Voice communication between ATCo and pilots is not always split into different voice streams. Khalil et al. present a pipeline that deploys (i) speech activity detection to identify speech segments, (ii) speech-to-text system to generate the transcriptions for audio segments, (iii) text-based speaker role classification to detect if ATCo or pilot is the speaker, and (iv) unsupervised speaker clustering to create a cluster of each individual pilot speaker from the obtained speech utterances.

Xu et al. show that air traffic control speech data can also be used for purposes where the recognition of words is not relevant. They join speech and gaze data from a laboratory environment to detect fatigue based on the entropy weight method. The authors compare the automatic fatigue-state recognition with the controller self-ratings on the Karolinska Sleepiness Scale and achieve an accuracy rate of 86%.
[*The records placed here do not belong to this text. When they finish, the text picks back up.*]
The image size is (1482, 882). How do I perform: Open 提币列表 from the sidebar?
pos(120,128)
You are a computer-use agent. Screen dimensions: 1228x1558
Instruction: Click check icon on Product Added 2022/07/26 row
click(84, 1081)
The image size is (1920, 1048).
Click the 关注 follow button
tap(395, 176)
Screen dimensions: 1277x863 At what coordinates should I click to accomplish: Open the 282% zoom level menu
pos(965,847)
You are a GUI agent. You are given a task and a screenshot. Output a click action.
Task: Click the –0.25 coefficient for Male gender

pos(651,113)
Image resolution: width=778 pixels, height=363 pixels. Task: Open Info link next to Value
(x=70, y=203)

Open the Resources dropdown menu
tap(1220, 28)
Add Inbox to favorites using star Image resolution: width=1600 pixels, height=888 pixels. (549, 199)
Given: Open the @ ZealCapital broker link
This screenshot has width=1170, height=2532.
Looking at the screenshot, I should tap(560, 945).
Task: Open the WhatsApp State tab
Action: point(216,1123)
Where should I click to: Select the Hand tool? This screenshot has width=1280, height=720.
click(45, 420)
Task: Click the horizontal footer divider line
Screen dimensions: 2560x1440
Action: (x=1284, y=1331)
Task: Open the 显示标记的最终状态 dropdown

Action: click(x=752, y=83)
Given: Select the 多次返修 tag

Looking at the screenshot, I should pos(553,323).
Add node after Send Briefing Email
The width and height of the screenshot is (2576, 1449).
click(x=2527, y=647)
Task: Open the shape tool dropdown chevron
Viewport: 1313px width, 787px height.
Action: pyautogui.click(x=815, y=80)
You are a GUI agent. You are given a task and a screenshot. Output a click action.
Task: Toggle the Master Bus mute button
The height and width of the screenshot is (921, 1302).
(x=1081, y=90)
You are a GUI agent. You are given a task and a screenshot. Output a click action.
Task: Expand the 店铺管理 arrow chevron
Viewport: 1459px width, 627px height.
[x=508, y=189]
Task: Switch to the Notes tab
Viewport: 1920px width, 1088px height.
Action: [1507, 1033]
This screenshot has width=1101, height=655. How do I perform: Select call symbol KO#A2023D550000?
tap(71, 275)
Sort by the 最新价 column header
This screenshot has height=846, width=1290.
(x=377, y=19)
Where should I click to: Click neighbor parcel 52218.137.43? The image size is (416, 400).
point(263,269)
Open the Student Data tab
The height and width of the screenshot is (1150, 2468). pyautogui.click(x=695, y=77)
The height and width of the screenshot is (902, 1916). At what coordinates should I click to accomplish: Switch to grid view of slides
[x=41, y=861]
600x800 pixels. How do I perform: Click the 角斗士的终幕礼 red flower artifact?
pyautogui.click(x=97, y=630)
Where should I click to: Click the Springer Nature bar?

The development of machine-learning based ASR systems demands large-scale annotated datasets, which are currently lacking in the field. The ATCO2 project aimed to develop a unique platform to collect, preprocess, and transcribe large amounts of ATC audio data from airspace in real time. The paper of Zuluaga et al. reviews (i) robust ASR, (ii) natural language processing, (iii) English language identification, and (iv) contextual ASR biasing with surveillance data.

The work of Park and Na investigates on-board ASR where computer resources are very limited. Therefore, the authors propose that variable Hidden-Markov-Models (HMM) are sufficient, although it is known that Deep Neural Networks (DNN) outperform HMM in complex application domains, e.g., noisy environment and with complex unstructured grammar. The average sentence length is less than four words in the considered application area of a pilot flying and simultaneously controlling multiple UAVs via voice. The variable HMM achieves a word error rate of 0.86% in a simulation environment, whereas DNN is only slightly better with 0.80%. However, the recognition speed on the same computer engine differs by a factor of more than 100, i.e., 60 ms versus 6500 ms. Though, performance differences might be much bigger in the complex real-life pilot air traffic controller communication environment, because the best engines are currently achieving word error rates for pilot speech between 5% and 10%. Also, the speech understanding task is much more complex as it cannot be mapped to a simple decision tree.

Bringing ASRU technology from the lab environment to the ops room requires a safety assessment. A safety assessment process consists of defining design requirements for ASR technology application in normal, abnormal, and degraded modes of ATC operations. Eight functional hazards were identified based on the analysis of four uses cases by Pinska-Chauvin et al. The safety assessment was supported by a top-down and bottom-up modelling and analysis of the causes of hazards to derive system design requirements for the purposes of mitigating the hazards. Assessment of achieving the specified design requirements was supported by evidence generated from two real-time simulations for pre-filling radar labels and callsign highlighting with pre-industrial ASR prototypes in approach and en-route operational environments. It was demonstrated that the use of ASR does not increase safety risks. This paper has been selected for the cover of the November issue of the MDPI Aerospace journal (link)

The task of callsign highlighting in situation displays requires reliable detection of callsigns from radio telephony utterances. This topic has also been addressed in the paper of Saïd Kasttet et al. They use Automatic Dependent Surveillance – Broadcast (ADS-B) data that contains flight numbers to match the recognized words from ground-recorded air traffic control utterances with existing callsigns.